Friday 20 March 2009
Look out - Mothering Sunday is coming up this weekend! Many of us will find ourselves caught up in a last minute scrabble for the least bashed of the daffodils left outside the shop, and the least tacky of the cards left behind by other more organised people.
Centuries ago, Mothering Sunday was a much less commercial affair. Once a year, people were expected to visit their nearest big church or cathedral, instead of the local parish church where they worshipped each week. That big church was known as a 'mother' church, and to have visited it was to have gone 'a-mothering'. A fringe benefit of this was that young men and women in service could take the opportunity to leave their duties for the day and visit their families at home. Sometimes they would go with a cake baked in the kitchens where they worked, or simply gather some flowers along the way. Many a mother looked forward to this special Sunday as an opportunity to see their children and to receive these simple gifts.
There is another tradition associated with this Sunday, too. Since it comes half way through the period of Lent, and since the appointed reading in many churches on that day is the story of feeding the 5000, permission was granted to relax the Lent fasting just for that day. As well as people getting time off to see their families, they were also allowed to eat some good food without a guilty conscience - and it came to be known as Refreshment Sunday.

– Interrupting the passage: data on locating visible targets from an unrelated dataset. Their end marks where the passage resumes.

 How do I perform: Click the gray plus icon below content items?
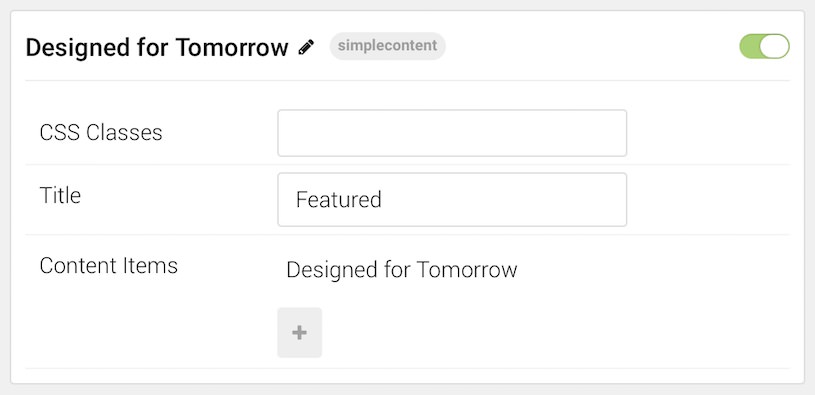click(x=299, y=333)
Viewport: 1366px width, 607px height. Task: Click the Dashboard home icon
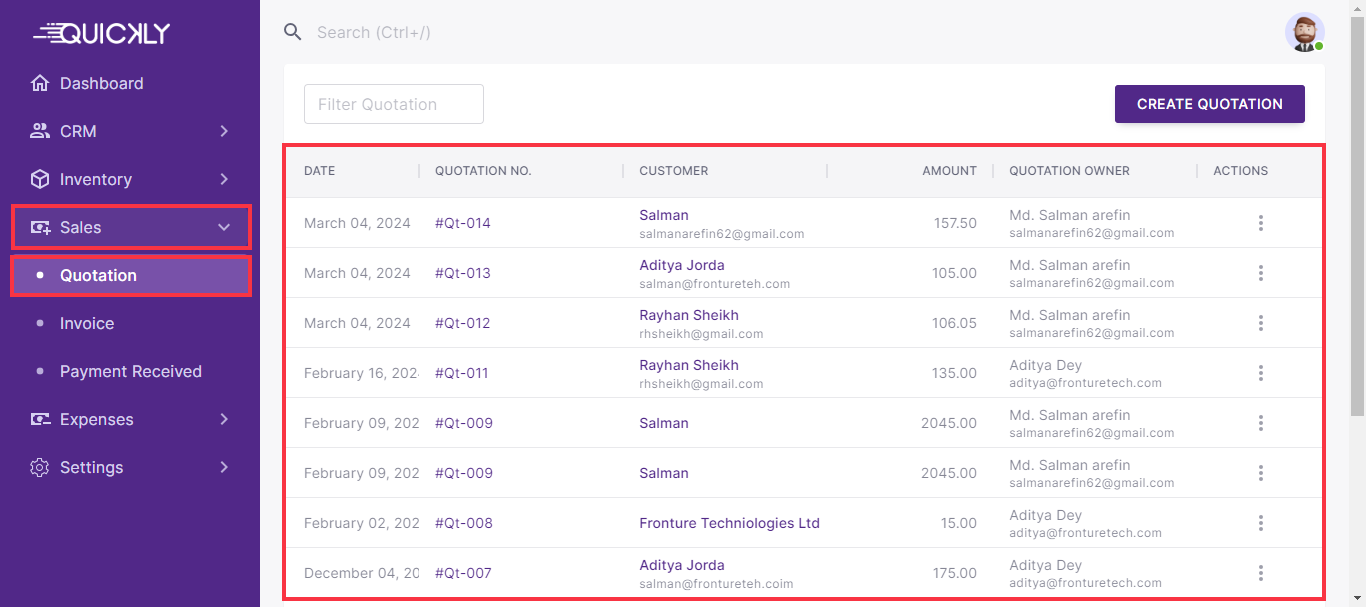tap(40, 84)
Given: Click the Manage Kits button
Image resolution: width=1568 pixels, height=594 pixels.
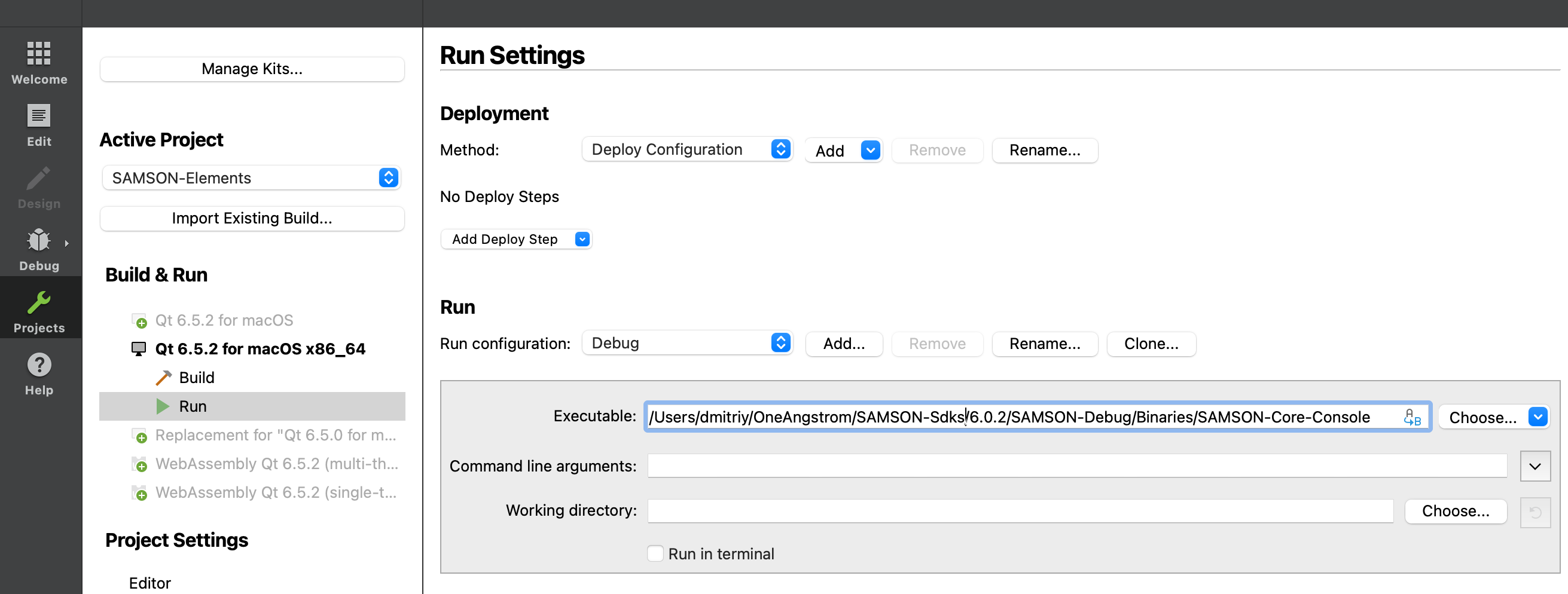Looking at the screenshot, I should click(251, 69).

I think we should restore the use of the name today. What a wonderful thing to have at least one Sunday in the year marked out as the day to refresh the people we love. It might be by presenting them with simple gifts - such as a cake baked or flowers picked. Then again, it might be by spending time with them instead of doing other things. Where distance separates, it might be a phone call or a letter to say that you care.
Celebrating Mothering Sunday in any church can be an emotional minefield. Some people have lost their mothers, and find the reminder too upsetting. Others would like to be mothers but can't be - and don't welcome the attention. It has to be handled very carefully. But refreshment Sunday? Now that would be another thing altogether. Everyone needs a little refreshment - and everyone can give it too.